# Exercise set:
**A)** According to the OCR thread, which tool and method does the writer find best for OCR?
**B)** List every shortcoming that the OCR thread attributes to the free OCR plugin Adobe once offered for Acrobat.
**C)** Continue the OCR thread from its final sentence.
— Begin Document segment —
On May 12, 2023, at 10:03 PM, trash80--- via cctalk
<cctalk(a)classiccmp.org> wrote:
An issue dear to my heart - I have quite a quantity of documentation here to scan so I
did quite a bit of homework and testing on this. It may not exactly be your issue, but I
hope it helps.
For me, the issue was the quality of the documentation - print back in those days was
quite variable of course and over time documents may have deteriorated.
I find Adobe Acrobat the best tool using the ClearScan method for OCR.
Admittedly it's been quite a while, but back years ago Adobe offered for a while a
free OCR plugin for Adobe Acrobat (full edition). I tried it on one or two documents --
for example a high quality scan of the Ethernet V2 spec (DIX spec).
It sort of worked, but the results were very bad. No training capability, and the editing
features were even worse than the already pathetically bad PDF editing features of
Acrobat.
— End Document segment —
— Begin Supplied records —
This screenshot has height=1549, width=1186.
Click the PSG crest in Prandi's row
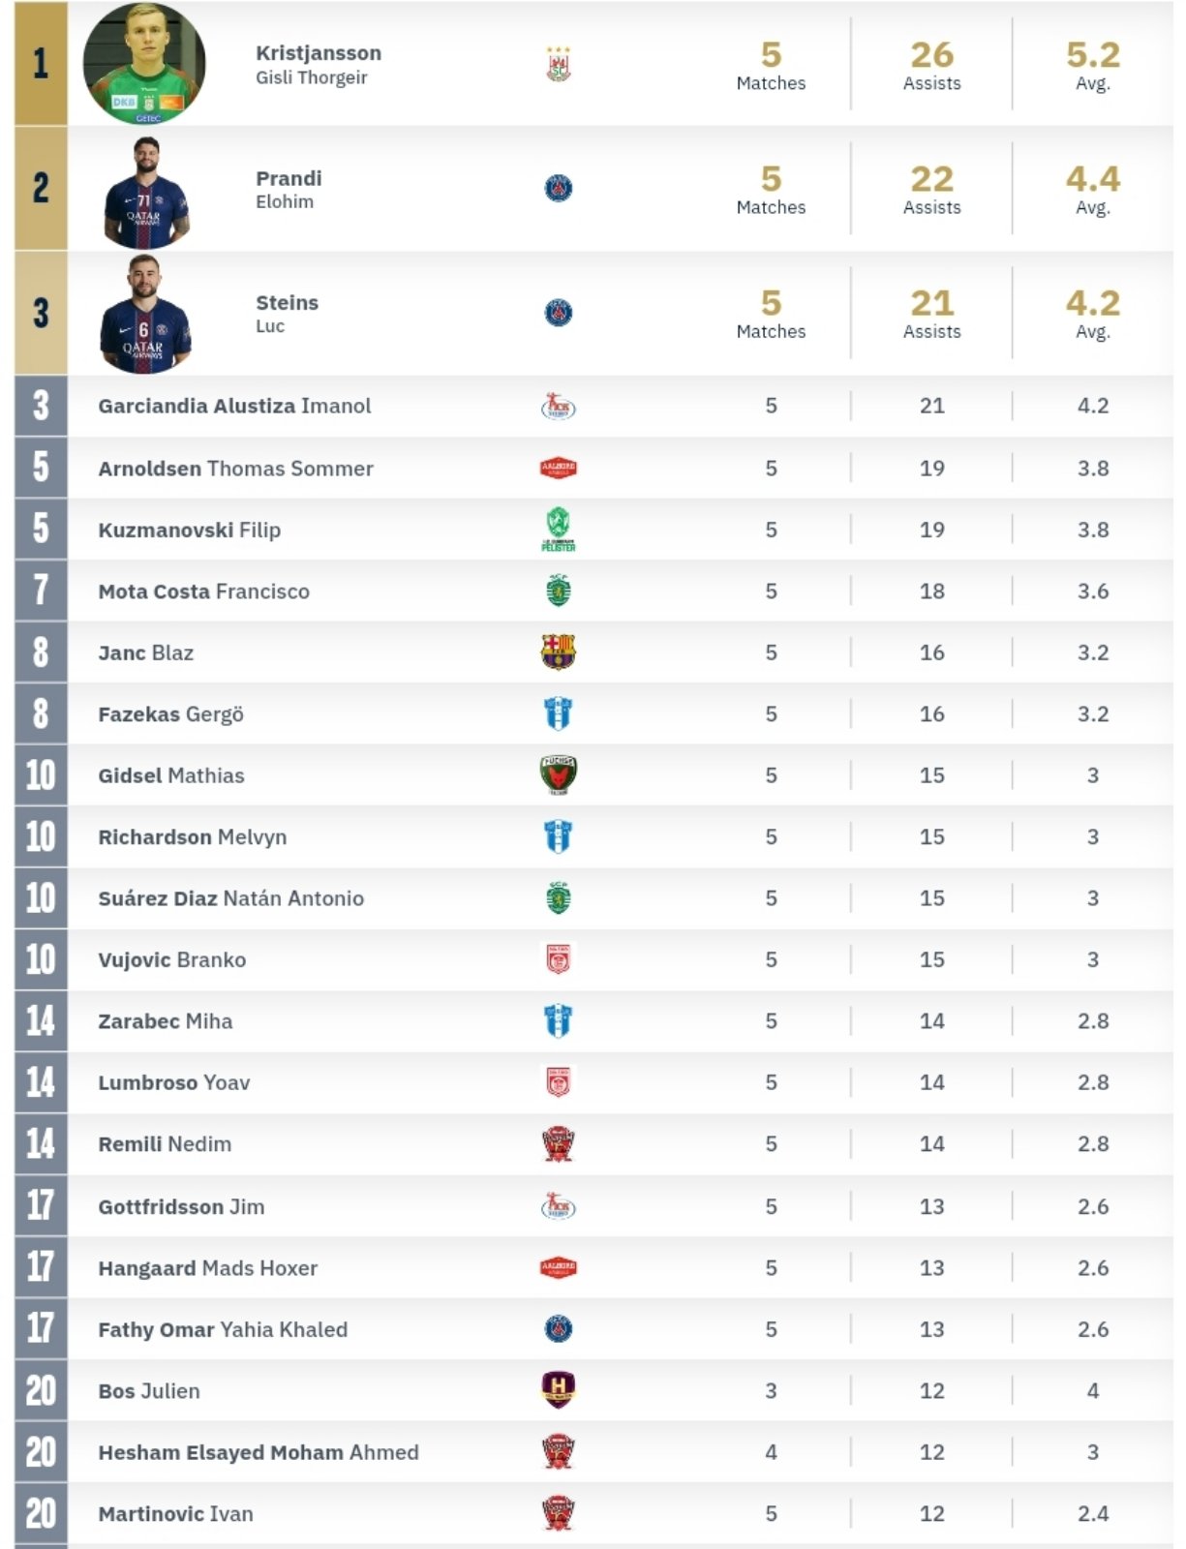click(x=559, y=188)
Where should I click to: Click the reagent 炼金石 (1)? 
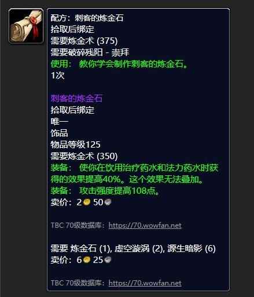(90, 249)
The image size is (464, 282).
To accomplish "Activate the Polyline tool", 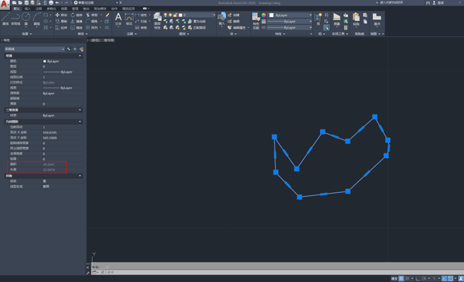I will point(15,19).
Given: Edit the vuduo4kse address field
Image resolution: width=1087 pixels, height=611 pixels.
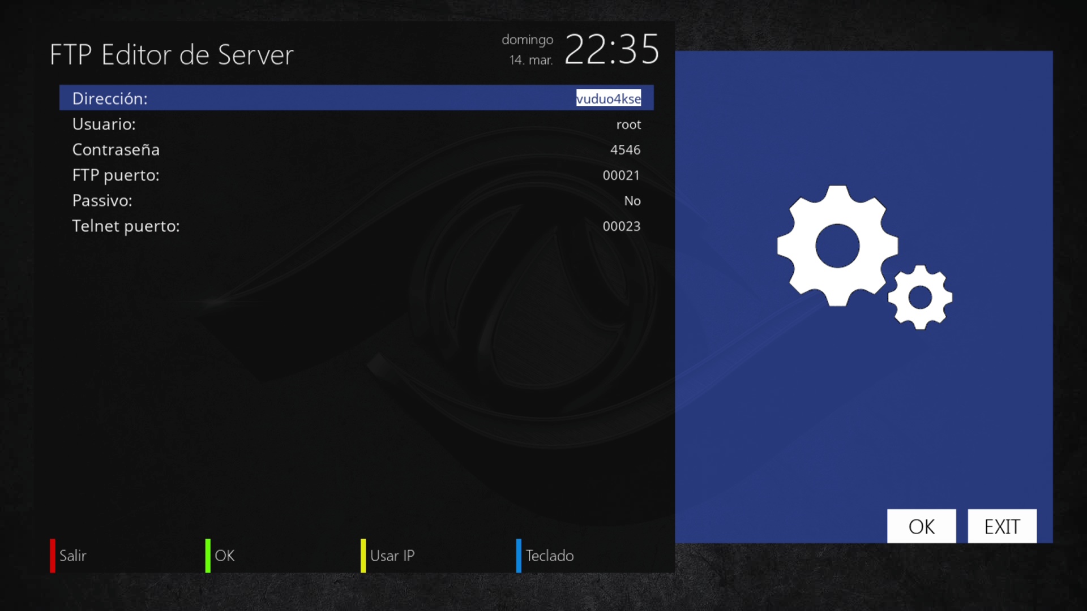Looking at the screenshot, I should (608, 98).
— End Supplied records —
# Response list:
**A)** Adobe Acrobat, using the ClearScan method.

**B)**
- The results were very bad.
- It had no training capability.
- Its editing features were even worse than Acrobat's already poor PDF editing features.

**C)**
I also used it on a scan of the A10-A flight manual. Same sort of outcome: it sort of
worked but really poor quality.
After that experience I tried Tesseract, which at the time wasn't ready yet. (That
was before the current neural net version.) Ended up buying ABBYY FineReader, which was
much better, particularly because it has a good quality training mechanism. I've
still encountered material so bad that it isn't useable but a lot of stuff, including
line printer listings, it can handle well enough.
One of these days I should try the new Tesseract.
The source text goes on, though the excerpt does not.